• Görev
Aşağıdaki Birsen Ayda yazısında "Masamızda iki yabancı" sözlerinin geçtiği yerle açılıp "isteyen Türk kızlarındandır." ile kapanan bölümü hiç değiştirmeden yazın.

• Metin Parçası
Birsen Ayda Fransız Mecmuasında




Masamızda iki yabancı dergi var. Biri Fransızca: «Cine Revue», diğeri İtalyanca «ABC»… İkisinde de «Aila Bilsel» adlı Türk dansözünün resimleri göze çarpıyor. İtalyan dergisi iki sayfa, Fransız dergisi üç çeyrek sayfa yer ayırmış. Italyan dergisi, İstanbul’daki bir gece kulübünde çektiği resimlere «Türkler’in Sophia Loren‘i» gibi iddialı bir başlık koymuş. Fransızlar’ın en ünlü sinema mecmualarından biri olan «Cine Revue» ise, daha ölçülü konuşuyor ve «Genç bir kız için başarının yolu» başlıklı bir makalede, «Aila Bilsel» diye okuyucularına tanıttığı «sütyensiz resmin» altına «Aila Bilsel, çıplak resim çektirerek yıldız olmak isteyen Türk kızlarındandır.





Yukarıdakine benzer yüzlerce fotoğraf çektirerek İtalyan filmcilerinin dikkatini çekmiştir. Bugünlerde Roma'da film çevirmekte olan Aila Bilsel için film prodüktörleri büyük bir reklam kampanyasına girmişlerdir,» dedikten sonra, şöyle devam ediyor: «Eskiden, sinema yıldızları, filmlerdeki rollerinde başarı gösterirlerse meşhur olurlardı. Bunların çoğu tiyatrodan gelirdi. Şimdi ise durum değişti. Artık şöhret yapmak için filmlerde başarı kazanmaya lüzum yok. Dergilerde yayınlanmak üzere yarı çıplak pozlar vermek, filmlerde başrole çıkmak için yeterli sayılıyor. Bu yüzden birçok genç kızlar hiç çekinmeden çırılçıplak resimler çektiriyorlar.»



Bu iki yabancı sinema dergisinde çıkan yazılanları okuduktan sonra, İtalyanların da Fransızların da «Aila Bilsel» diye tanıttıkları Birsen Ayda'yı bulduk. Tavukuçmaz Yokuşu'nda ve Tarlabaşı'nın arka sokaklarında, iki ayrı evde yaşıyor. Biri ablasının, diğeri ise annesinin kiraladığı evler... İstanbul'da dört yıldan beri dans ettiği halde henüz zenginleşmemiş. İlkokulu bitirdikten sonra, babası ile annesi ayrılınca, kendini dans salonlarında dansöz olarak bulmuş... «Oryantal» denilen alaturka dansı yapıyor. Dört yıldan beri de hep aynı yerde dans edermiş. Son zamanlarda ise film çevirmeye başlamış...

• Sağlanan Veriler
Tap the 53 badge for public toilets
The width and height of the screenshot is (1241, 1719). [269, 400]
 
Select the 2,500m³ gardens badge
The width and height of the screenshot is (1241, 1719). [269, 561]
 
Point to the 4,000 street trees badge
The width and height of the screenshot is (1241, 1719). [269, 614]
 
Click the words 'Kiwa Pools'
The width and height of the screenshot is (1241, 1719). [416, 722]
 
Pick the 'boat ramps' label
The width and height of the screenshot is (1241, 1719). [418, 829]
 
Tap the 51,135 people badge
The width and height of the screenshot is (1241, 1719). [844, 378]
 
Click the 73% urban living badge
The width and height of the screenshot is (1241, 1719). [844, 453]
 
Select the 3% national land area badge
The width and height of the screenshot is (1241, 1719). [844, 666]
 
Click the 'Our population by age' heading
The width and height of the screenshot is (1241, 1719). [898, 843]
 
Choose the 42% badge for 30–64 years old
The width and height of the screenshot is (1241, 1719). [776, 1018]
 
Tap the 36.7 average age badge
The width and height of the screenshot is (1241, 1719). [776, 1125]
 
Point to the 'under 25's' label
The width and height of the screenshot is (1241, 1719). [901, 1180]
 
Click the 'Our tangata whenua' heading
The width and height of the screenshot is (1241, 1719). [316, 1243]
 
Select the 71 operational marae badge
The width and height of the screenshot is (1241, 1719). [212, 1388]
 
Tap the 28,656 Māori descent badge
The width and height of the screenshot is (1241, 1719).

• Yanıt
Masamızda iki yabancı dergi var. Biri Fransızca: «Cine Revue», diğeri İtalyanca «ABC»… İkisinde de «Aila Bilsel» adlı Türk dansözünün resimleri göze çarpıyor. İtalyan dergisi iki sayfa, Fransız dergisi üç çeyrek sayfa yer ayırmış. Italyan dergisi, İstanbul’daki bir gece kulübünde çektiği resimlere «Türkler’in Sophia Loren‘i» gibi iddialı bir başlık koymuş. Fransızlar’ın en ünlü sinema mecmualarından biri olan «Cine Revue» ise, daha ölçülü konuşuyor ve «Genç bir kız için başarının yolu» başlıklı bir makalede, «Aila Bilsel» diye okuyucularına tanıttığı «sütyensiz resmin» altına «Aila Bilsel, çıplak resim çektirerek yıldız olmak isteyen Türk kızlarındandır.